» **TASK TO CARRY OUT**
Go through the listing below. Copy each line that has the string "agent".

» **TASK INPUTS**
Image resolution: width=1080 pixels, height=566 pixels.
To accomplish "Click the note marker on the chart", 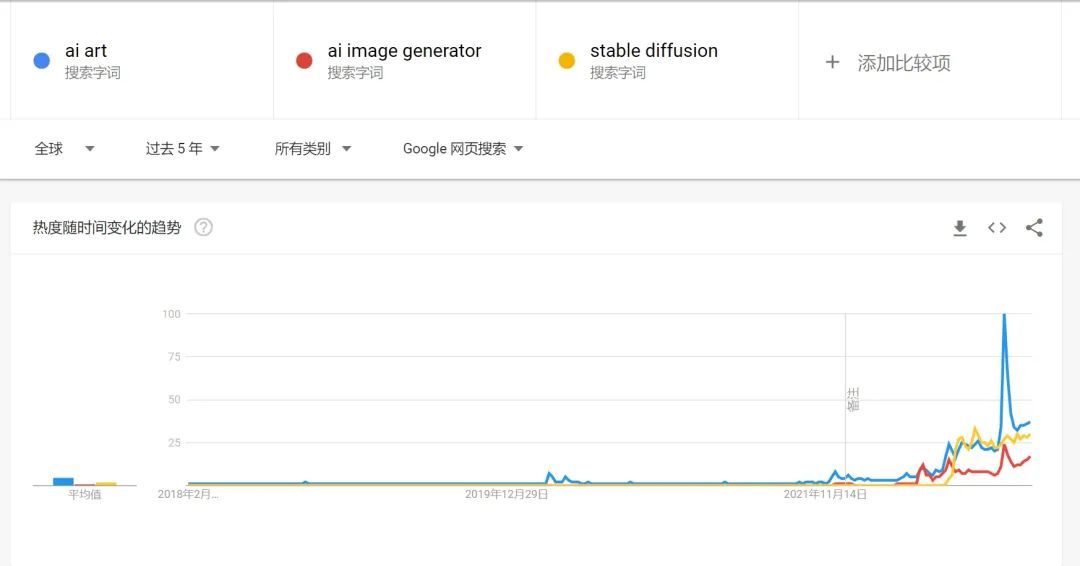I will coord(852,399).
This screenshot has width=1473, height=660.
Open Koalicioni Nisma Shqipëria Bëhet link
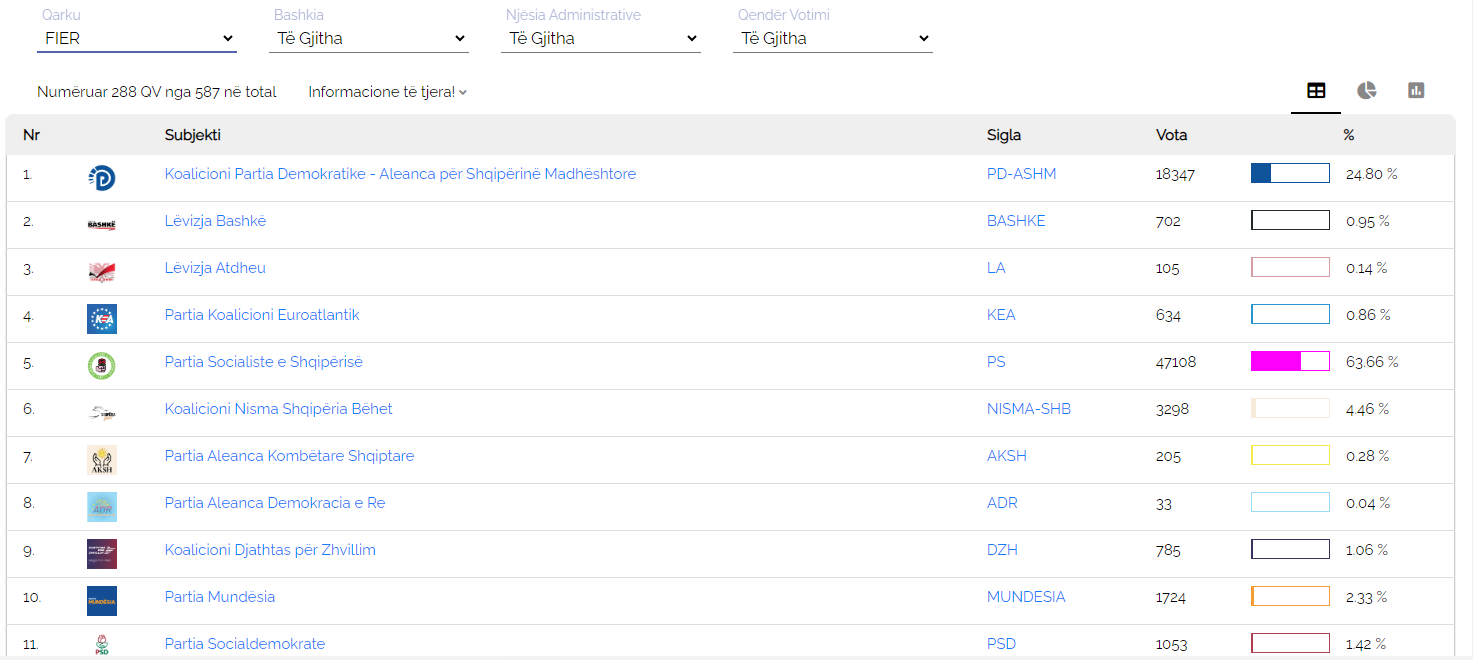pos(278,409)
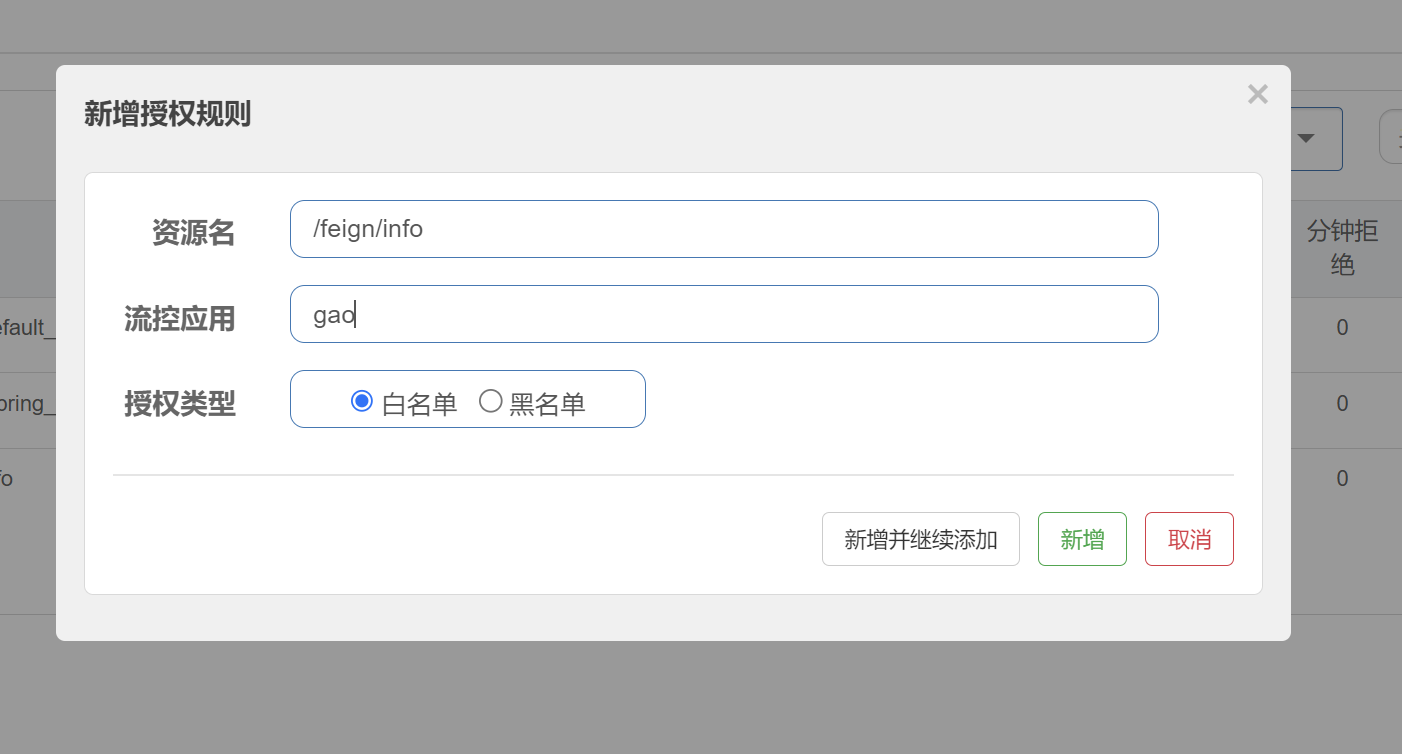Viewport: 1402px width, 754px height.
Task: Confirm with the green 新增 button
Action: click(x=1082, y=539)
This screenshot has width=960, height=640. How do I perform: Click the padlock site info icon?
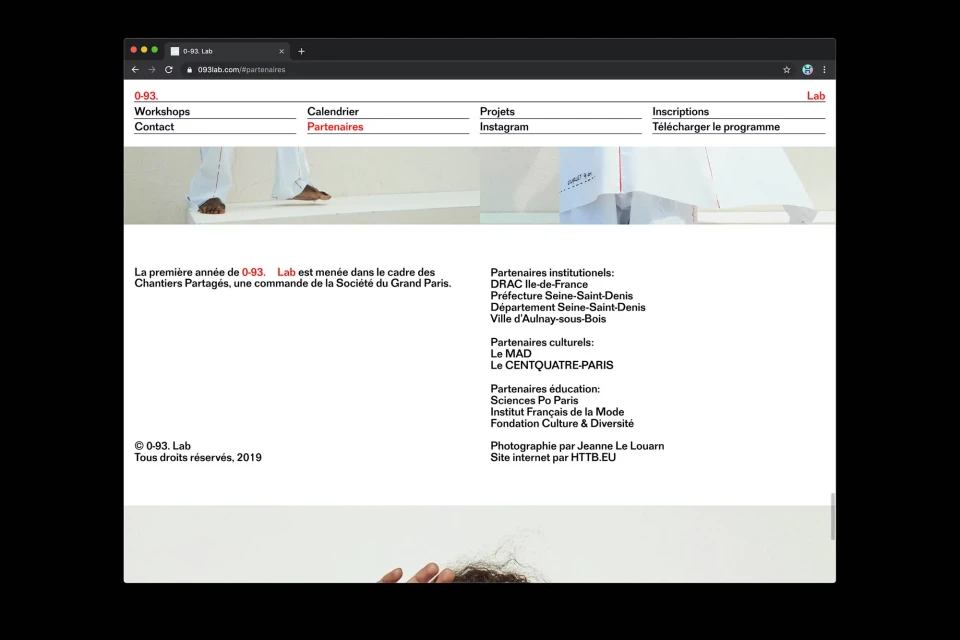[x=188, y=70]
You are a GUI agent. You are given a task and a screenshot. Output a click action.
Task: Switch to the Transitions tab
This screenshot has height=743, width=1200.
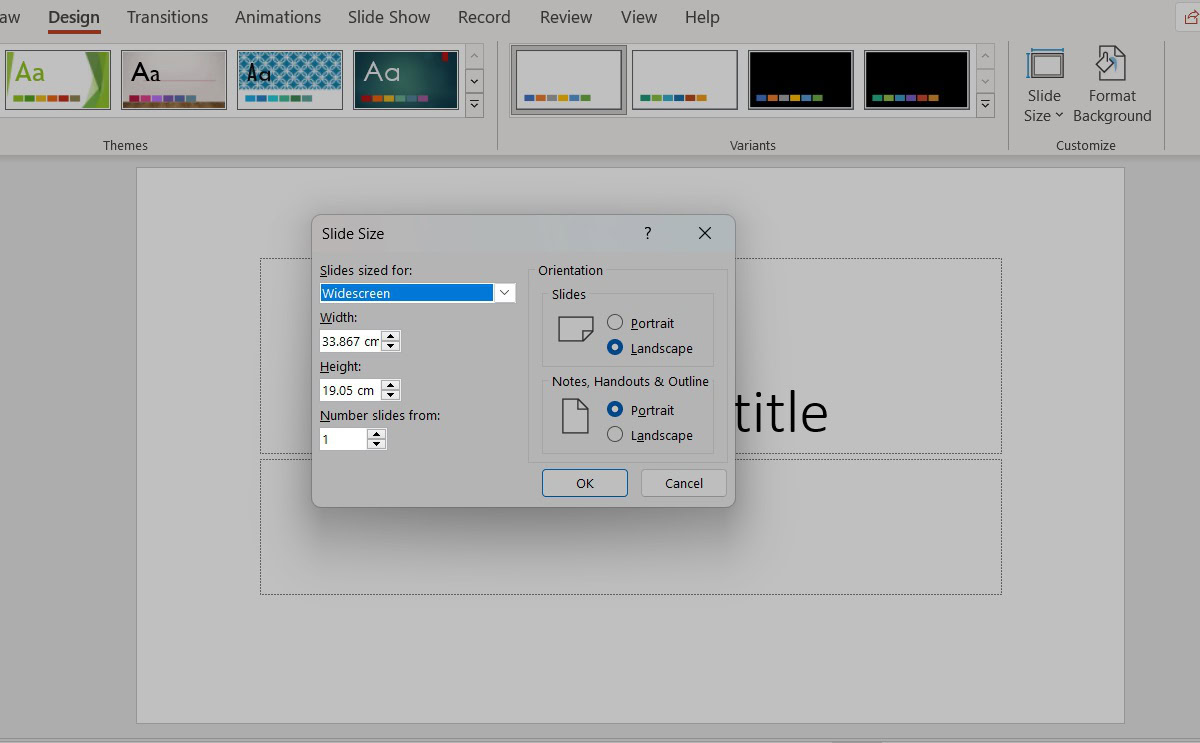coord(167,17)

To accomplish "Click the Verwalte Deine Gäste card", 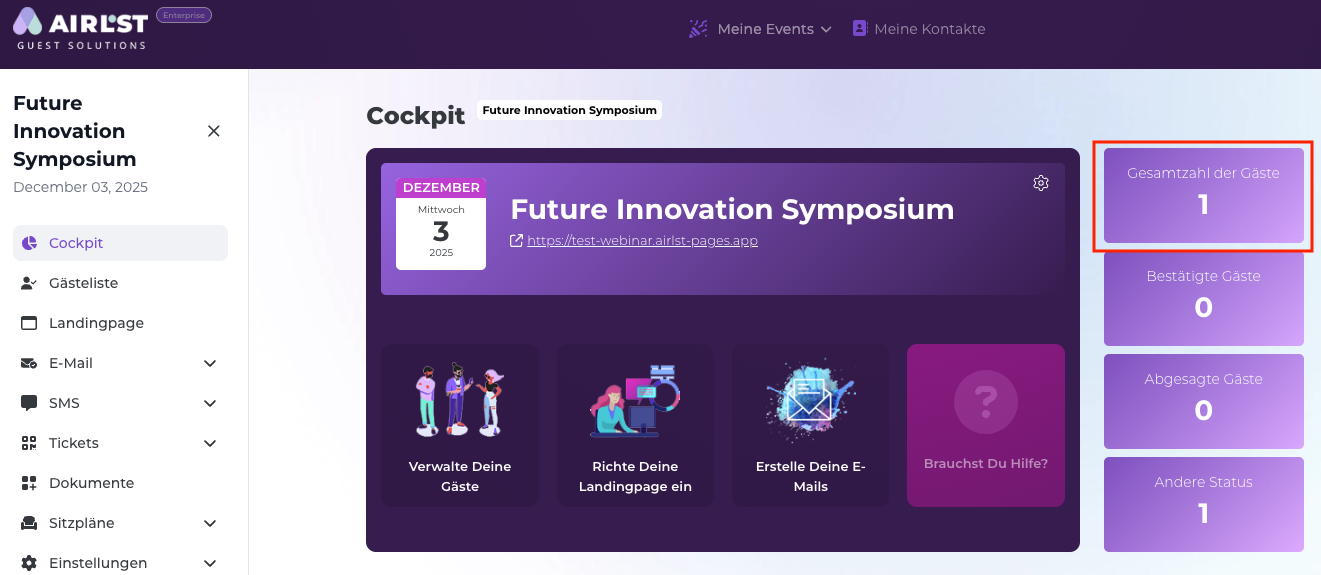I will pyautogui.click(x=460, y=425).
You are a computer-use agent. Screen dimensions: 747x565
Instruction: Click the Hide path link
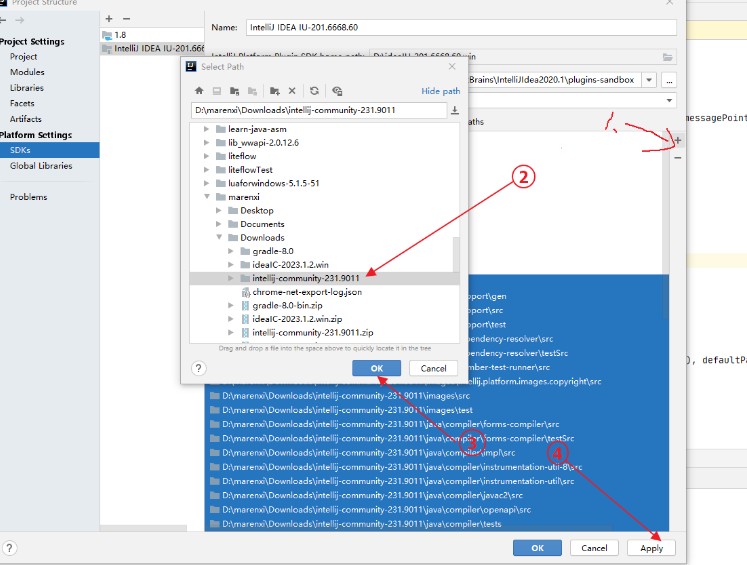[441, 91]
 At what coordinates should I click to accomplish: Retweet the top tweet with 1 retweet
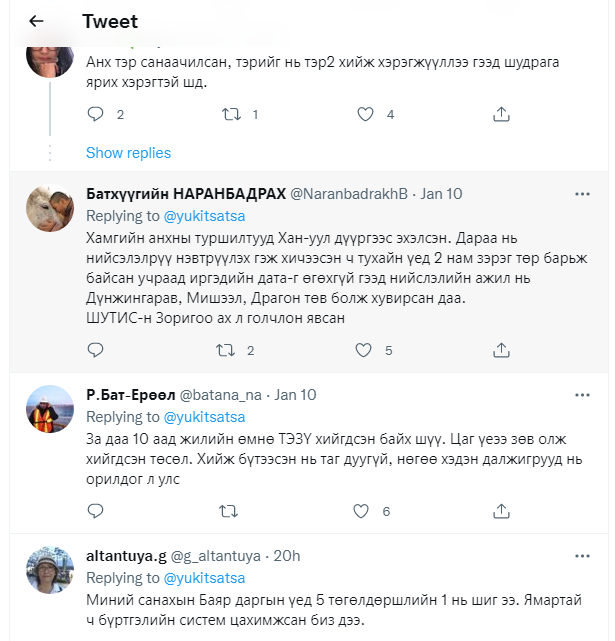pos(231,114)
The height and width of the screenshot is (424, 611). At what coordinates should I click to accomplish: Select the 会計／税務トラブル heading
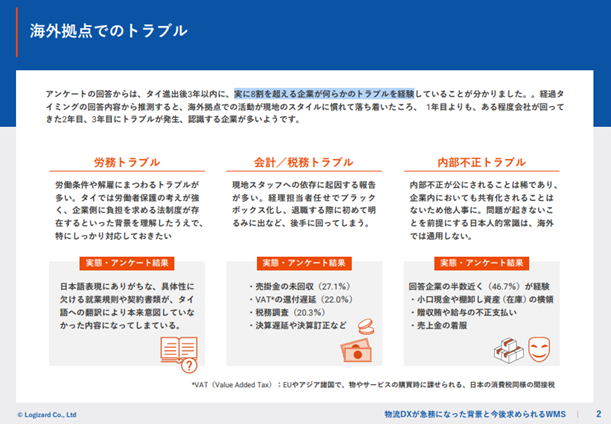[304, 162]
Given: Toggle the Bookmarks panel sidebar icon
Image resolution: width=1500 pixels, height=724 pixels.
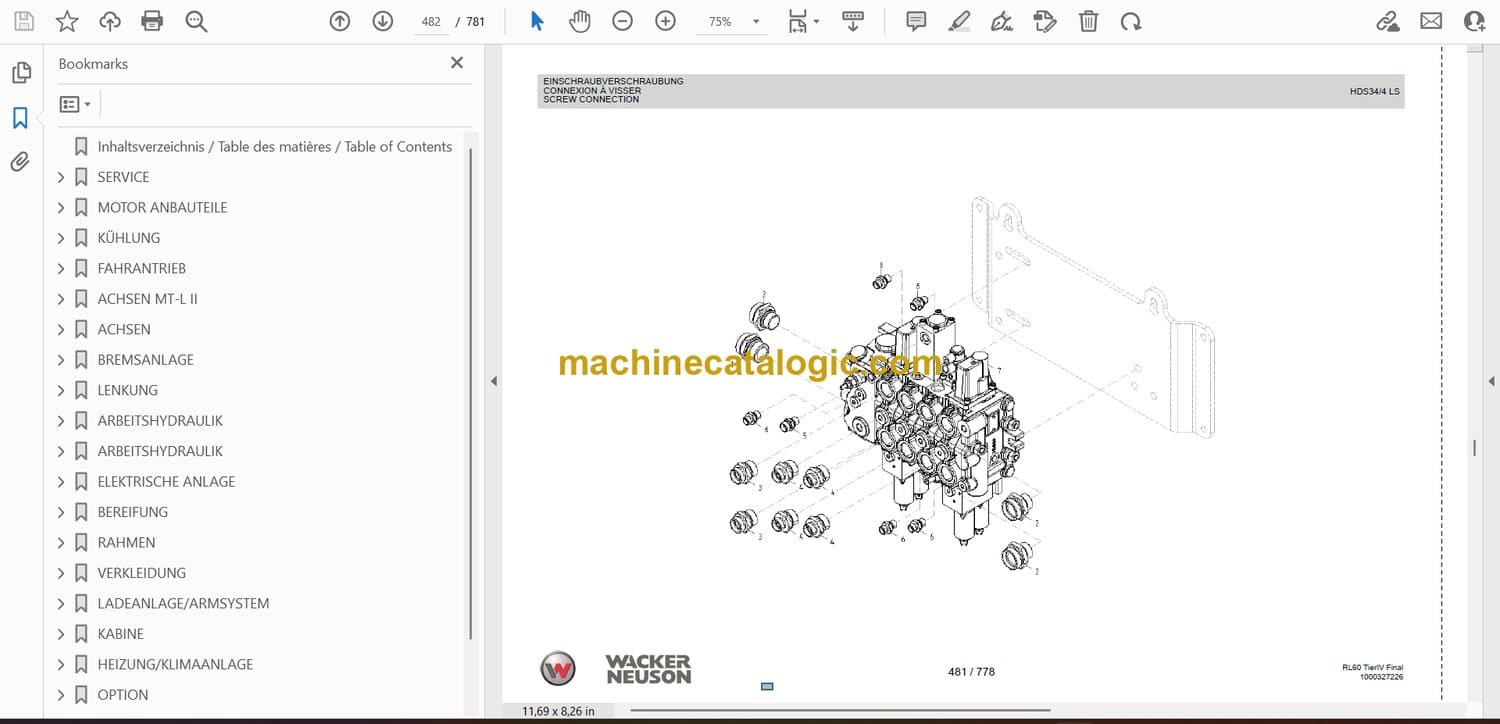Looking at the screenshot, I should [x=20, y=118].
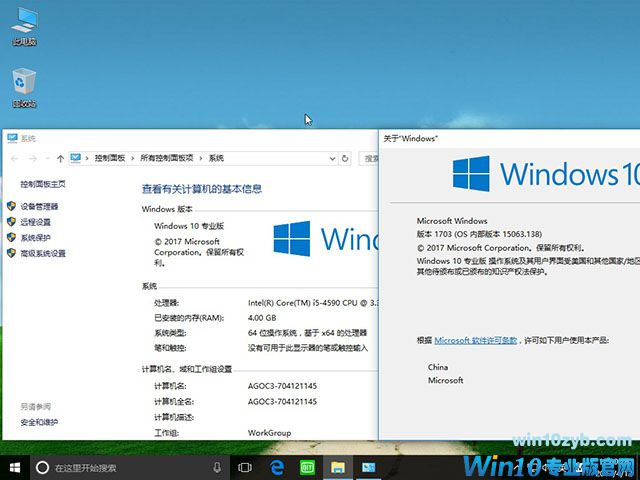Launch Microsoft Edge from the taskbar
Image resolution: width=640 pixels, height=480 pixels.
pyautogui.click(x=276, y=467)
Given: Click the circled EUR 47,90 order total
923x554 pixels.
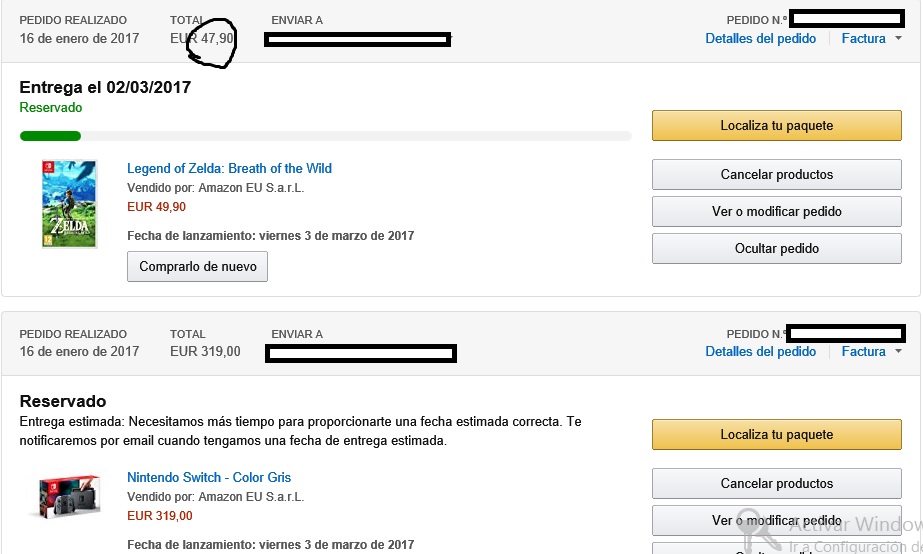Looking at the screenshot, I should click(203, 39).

» **EXERCISE RESULT**
You are a GUI agent. You are given a task and a screenshot. Output a click action.
You are a computer-use agent. Screen dimensions: 747x565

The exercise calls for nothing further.